Entre as seguradoras que retiraram a cobertura estão Gard, Skuld, NorthStandard, London P&I Club e American Club, conforme comunicados divulgados em seus próprios sites. Com a retirada das apólices de risco de guerra, armadores passaram a buscar contratos emergenciais com prêmios significativamente mais altos ou simplesmente suspenderam a travessia. Nas últimas 48 horas, os prêmios subiram de cerca de 0,2% para até 1% do valor da embarcação, o que acrescenta centenas de milhares de dólares a cada viagem.
David Smith, chefe da área marítima da corretora McGill and Partners, afirmou que “cada seguradora está invariavelmente aumentando as taxas ou, em alguns casos, para embarcações que passam pelo Estreito de Ormuz, até mesmo se recusando a oferecer condições neste momento”. Já Munro Anderson, da Vessel Protect, parte da Pen Underwriting, declarou que o mercado enfrenta “o que é essencialmente um fechamento de fato do Estreito de Ormuz, baseado principalmente na percepção de ameaça, e não em um bloqueio tangível”.
Segundo a Bloomberg, pelo menos 40 superpetroleiros do tipo VLCC, cada um com capacidade para cerca de 2 milhões de barris, estão ociosos no Golfo Pérsico, com base em dados da Kpler. A consultoria Vortexa registrou que apenas quatro superpetroleiros atravessaram o estreito no domingo, contra 22 no dia anterior, evidenciando a queda abrupta no tráfego.

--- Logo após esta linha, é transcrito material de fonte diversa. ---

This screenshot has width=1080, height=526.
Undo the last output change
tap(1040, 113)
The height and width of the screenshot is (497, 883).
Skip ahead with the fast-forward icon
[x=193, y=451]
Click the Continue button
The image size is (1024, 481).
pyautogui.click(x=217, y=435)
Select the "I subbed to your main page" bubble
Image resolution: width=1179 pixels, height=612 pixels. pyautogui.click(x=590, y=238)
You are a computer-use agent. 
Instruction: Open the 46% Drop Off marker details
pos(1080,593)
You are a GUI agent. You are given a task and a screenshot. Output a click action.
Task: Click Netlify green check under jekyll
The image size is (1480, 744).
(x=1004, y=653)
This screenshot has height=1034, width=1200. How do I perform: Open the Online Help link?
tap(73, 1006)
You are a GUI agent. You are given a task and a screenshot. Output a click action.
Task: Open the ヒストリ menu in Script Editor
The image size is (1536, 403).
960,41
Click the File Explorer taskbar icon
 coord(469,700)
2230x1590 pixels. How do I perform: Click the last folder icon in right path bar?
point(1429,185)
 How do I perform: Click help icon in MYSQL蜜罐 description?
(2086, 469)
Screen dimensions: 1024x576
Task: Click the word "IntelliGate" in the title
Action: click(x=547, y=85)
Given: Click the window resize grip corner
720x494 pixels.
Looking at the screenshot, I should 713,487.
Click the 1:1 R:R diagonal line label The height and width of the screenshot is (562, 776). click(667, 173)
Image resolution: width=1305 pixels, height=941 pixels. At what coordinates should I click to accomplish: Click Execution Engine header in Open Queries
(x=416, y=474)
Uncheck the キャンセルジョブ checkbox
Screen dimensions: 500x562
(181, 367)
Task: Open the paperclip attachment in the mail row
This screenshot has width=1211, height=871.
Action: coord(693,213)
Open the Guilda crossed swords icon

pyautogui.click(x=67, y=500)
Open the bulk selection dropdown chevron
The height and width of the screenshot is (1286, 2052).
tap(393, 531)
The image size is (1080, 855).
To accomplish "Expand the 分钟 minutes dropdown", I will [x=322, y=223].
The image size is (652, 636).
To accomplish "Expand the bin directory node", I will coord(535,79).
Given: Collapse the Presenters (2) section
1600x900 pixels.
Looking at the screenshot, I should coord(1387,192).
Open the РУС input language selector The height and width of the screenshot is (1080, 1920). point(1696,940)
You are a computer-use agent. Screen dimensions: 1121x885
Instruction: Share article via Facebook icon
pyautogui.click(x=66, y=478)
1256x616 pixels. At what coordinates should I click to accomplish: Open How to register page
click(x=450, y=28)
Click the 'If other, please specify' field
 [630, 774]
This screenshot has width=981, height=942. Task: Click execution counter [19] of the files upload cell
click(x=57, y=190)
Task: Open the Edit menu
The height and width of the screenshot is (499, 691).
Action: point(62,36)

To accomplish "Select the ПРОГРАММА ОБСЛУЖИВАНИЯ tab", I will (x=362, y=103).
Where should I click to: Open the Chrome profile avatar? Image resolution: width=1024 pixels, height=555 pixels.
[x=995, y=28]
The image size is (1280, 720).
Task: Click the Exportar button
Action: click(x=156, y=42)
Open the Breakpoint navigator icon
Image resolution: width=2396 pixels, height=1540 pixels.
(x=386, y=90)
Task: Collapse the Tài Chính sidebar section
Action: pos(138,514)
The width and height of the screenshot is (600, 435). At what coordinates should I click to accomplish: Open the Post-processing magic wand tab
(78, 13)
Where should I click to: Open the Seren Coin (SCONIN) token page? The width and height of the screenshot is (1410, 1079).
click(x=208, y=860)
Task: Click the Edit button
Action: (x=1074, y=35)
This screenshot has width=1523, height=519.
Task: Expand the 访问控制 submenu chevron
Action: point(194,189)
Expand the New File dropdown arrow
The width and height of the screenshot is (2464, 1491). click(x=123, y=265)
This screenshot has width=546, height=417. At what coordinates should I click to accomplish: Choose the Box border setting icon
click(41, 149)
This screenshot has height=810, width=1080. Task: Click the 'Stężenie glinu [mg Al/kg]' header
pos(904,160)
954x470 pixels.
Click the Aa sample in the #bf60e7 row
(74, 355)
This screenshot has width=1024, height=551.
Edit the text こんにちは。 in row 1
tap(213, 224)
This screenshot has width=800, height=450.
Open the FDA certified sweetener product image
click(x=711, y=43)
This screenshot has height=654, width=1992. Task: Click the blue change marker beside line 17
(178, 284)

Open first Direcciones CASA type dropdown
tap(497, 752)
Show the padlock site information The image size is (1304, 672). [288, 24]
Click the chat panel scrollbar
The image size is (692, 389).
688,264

O Centro Conjunto de Informação Marítima (JMIC) elevou o nível de alerta para “crítico”, citando “ataques confirmados de mísseis e drones contra várias embarcações comerciais no Golfo de Omã, nas proximidades de Musandam e nas águas costeiras dos Emirados Árabes Unidos”. Um navio-tanque de petróleo e produtos químicos com bandeira estadunidense, o Stena Imperative, foi atingido por dois projéteis enquanto estava atracado no porto do Bahrein.
As colisões e impactos recentes deixaram pelo menos cinco embarcações danificadas, cerca de 150 ancoradas na região e duas pessoas mortas. O fechamento de fato ocorre após a ofensiva militar conjunta israelense-estadunidense contra o Irã no sábado anterior, que desencadeou ataques retaliatórios iranianos contra alvos israelenses nos territórios ocupados e bases militares estadunidenses no Golfo.
Analistas do JPMorgan & Chase estimaram que, se o Estreito de Ormuz permanecer efetivamente fechado por mais de 25 dias, produtores poderão ser forçados a interromper a produção devido ao congestionamento das exportações e à limitação de navios disponíveis. Com cerca de um quinto do petróleo e do GNL globais transitando pela rota, a escalada militar patrocinada por Tel Aviv e Washington impõe custo imediato às cadeias energéticas internacionais e amplia a instabilidade estrutural no Oriente Médio.